Я продолжала вести монашеский образ жизни. Стоял январь – терпеть лишения в январе было естественно для жителей Лондона. Я подкармливала свое стареющее тело витаминами и кудрявой листовой капустой. Не брала в рот ни капли алкоголя. Что касается стимулирующих фертильность инъекций, теперь я «смаковала» каждый укол. Не зажмуриваясь, не кусая подушку. После чашки утреннего кофе аккуратно выкладывала на стол все необходимое для этой манипуляции, резко втягивала в себя воздух, когда игла протыкала кожу, и радовалась выступившему пузырьку крови. Боль доказывала реальность происходящего.

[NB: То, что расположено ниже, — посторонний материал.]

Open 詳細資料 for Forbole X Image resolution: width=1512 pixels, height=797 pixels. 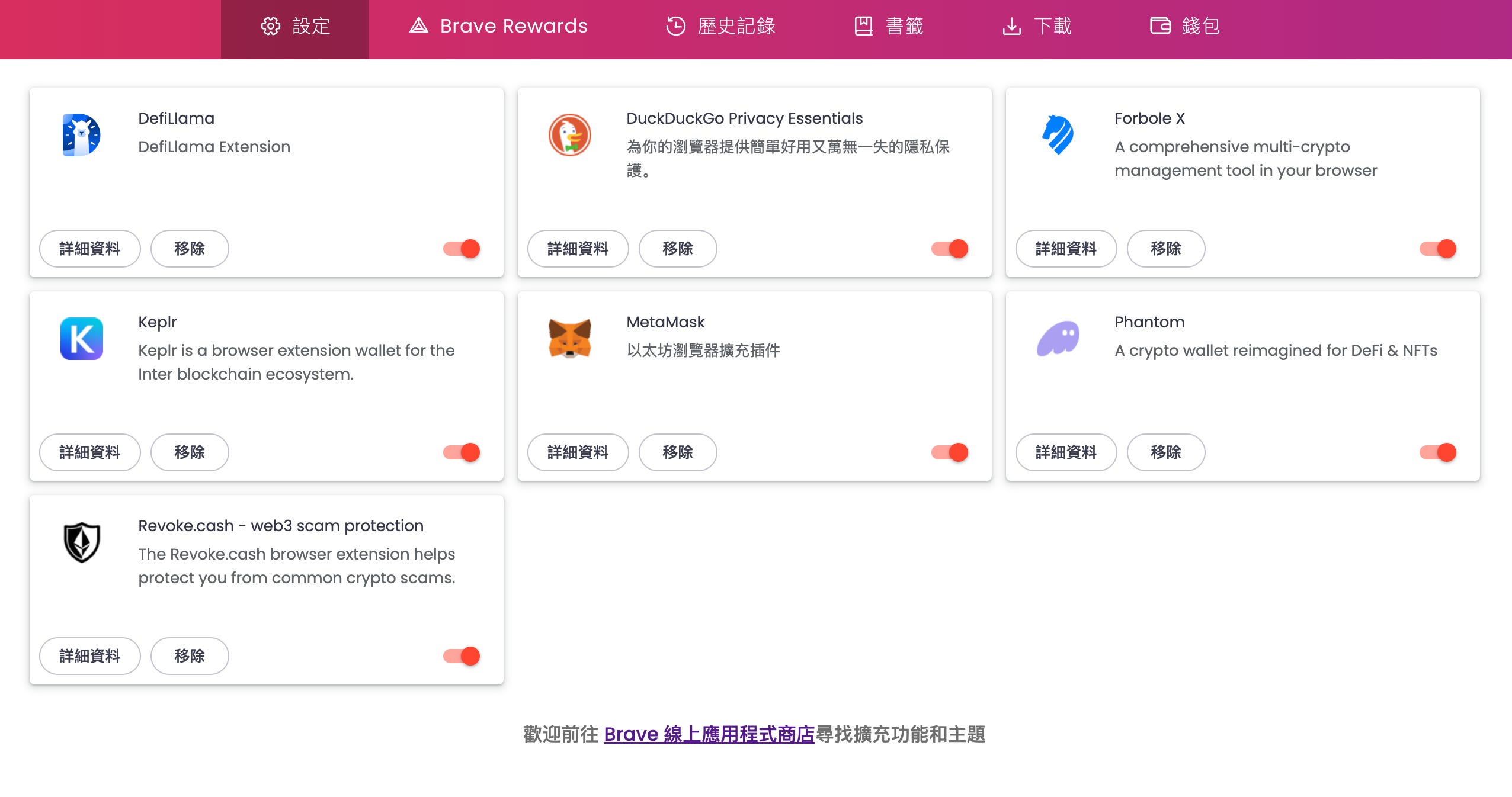(x=1066, y=249)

Лондонский клуб все еще представлял собой мешанину из бетонных перекрытий и оштукатуренных стен, а потолки были увиты проводами, напоминающими заросли испанского мха. Но не пройдет и двух месяцев, как под мотивационными постерами, подвергшимися небольшой цензуре в угоду местной изнеженной публике, раздастся клацание клавиатуры. Работы еще предстояло выше крыши, и хотя нам было не впервой действовать в авральном режиме – мы успешно запускали клубы в Нью-Йорке, Сан-Франциско, а теперь и в Лос-Анджелесе, – теперь вся ответственность лежала на мне. Как Лекс не уставал напоминать всем и каждому (причем я никогда не понимала, считать ли его слова знаком уважения или угрозой), это был «проект Стиви».
По выходным, в попытке отвлечься от мыслей о чашке Петри, я старалась вести активную социальную жизнь. Наладила контакты со старыми университетскими друзьями и другими знакомыми, которых избегала во время первого протокола ЭКО. Репертуар их вопросов не отличался разнообразием.

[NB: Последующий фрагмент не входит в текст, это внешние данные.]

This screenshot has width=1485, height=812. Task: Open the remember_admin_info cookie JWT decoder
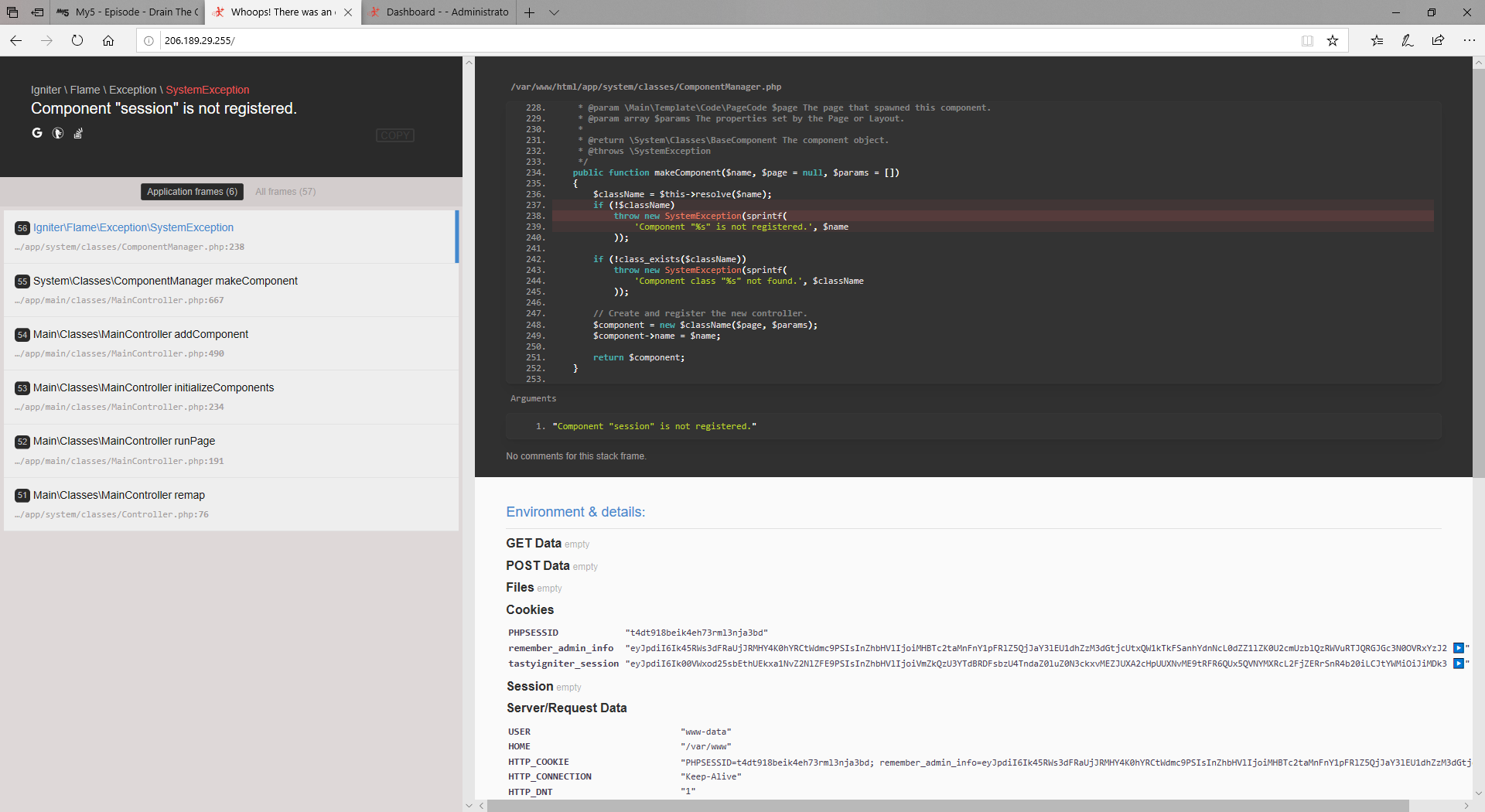point(1459,649)
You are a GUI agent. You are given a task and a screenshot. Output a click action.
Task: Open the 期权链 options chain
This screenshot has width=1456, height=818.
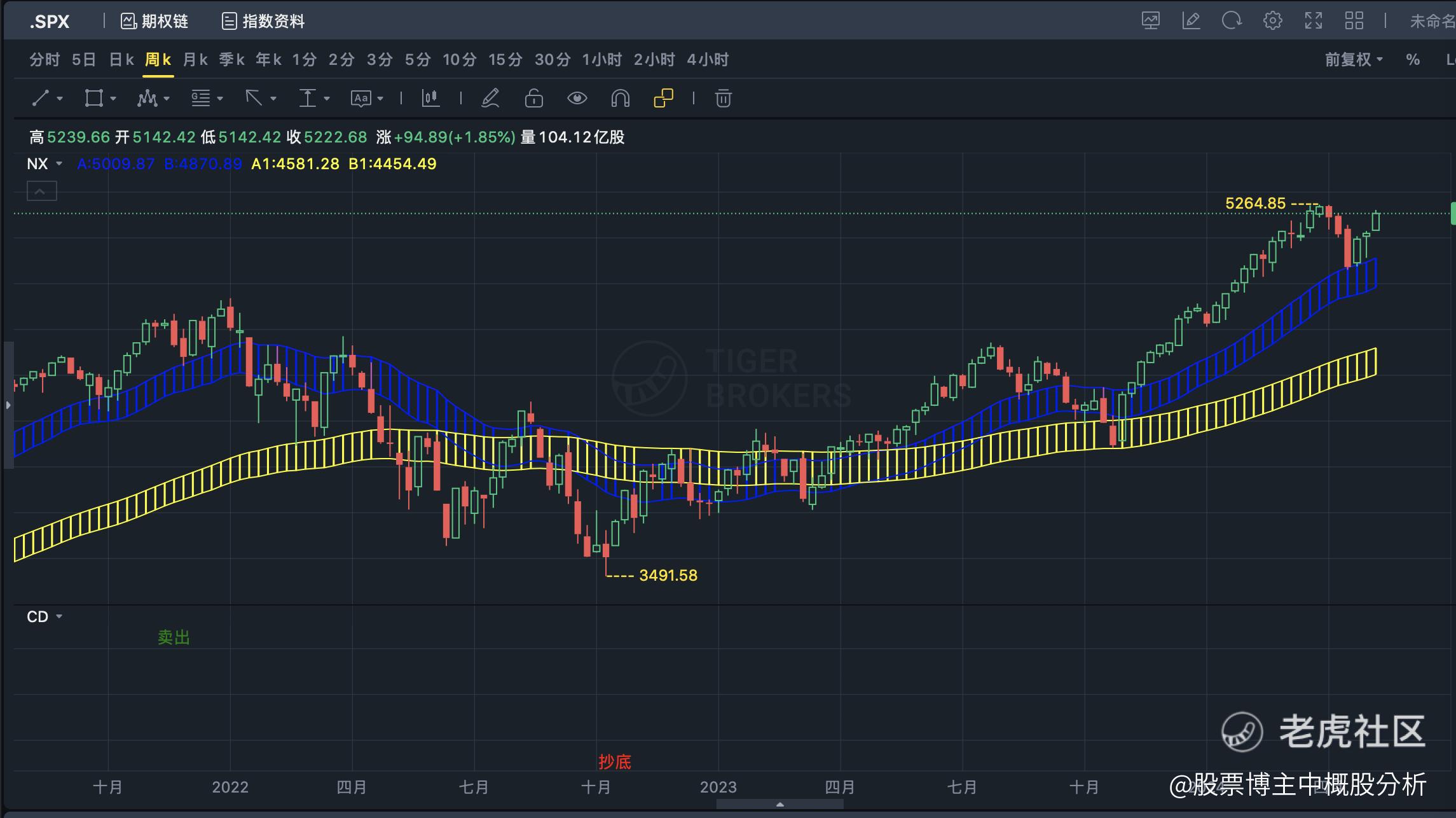[x=156, y=20]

– Не скучаешь по Нью-Йорку?
– Пока нет.
– В чем, по-твоему, разница?
До меня не сразу дошло, что их интересует вовсе не сравнительный анализ Лондона и Нью-Йорка – в этом случае я бы ответила «во всем», – а как изменился город за время моего отсутствия.

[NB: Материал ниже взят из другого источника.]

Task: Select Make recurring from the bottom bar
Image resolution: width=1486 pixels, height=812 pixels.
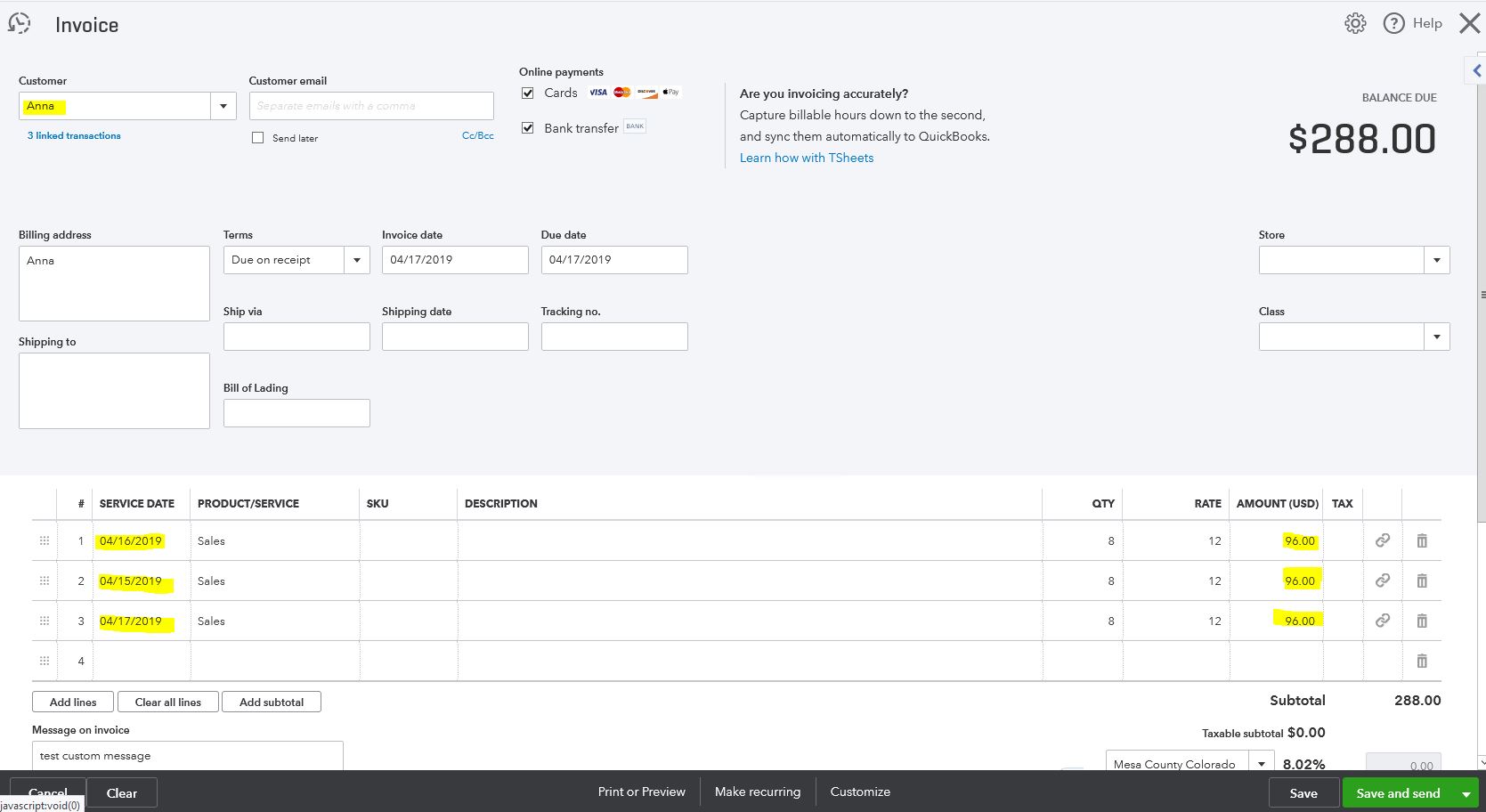Action: pos(757,792)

Так что же изменилось за эти пять лет? Если и были какие-то позитивные сдвиги в настроении, то настолько ничтожные, что не выходили за рамки статистической погрешности. Хотя, по словам друзей, во время Олимпийских игр Лондон накрыла волна оптимизма.
– Надо было тебе приехать в прошлом году, – говорили мне все. – Лондон тогда бурлил.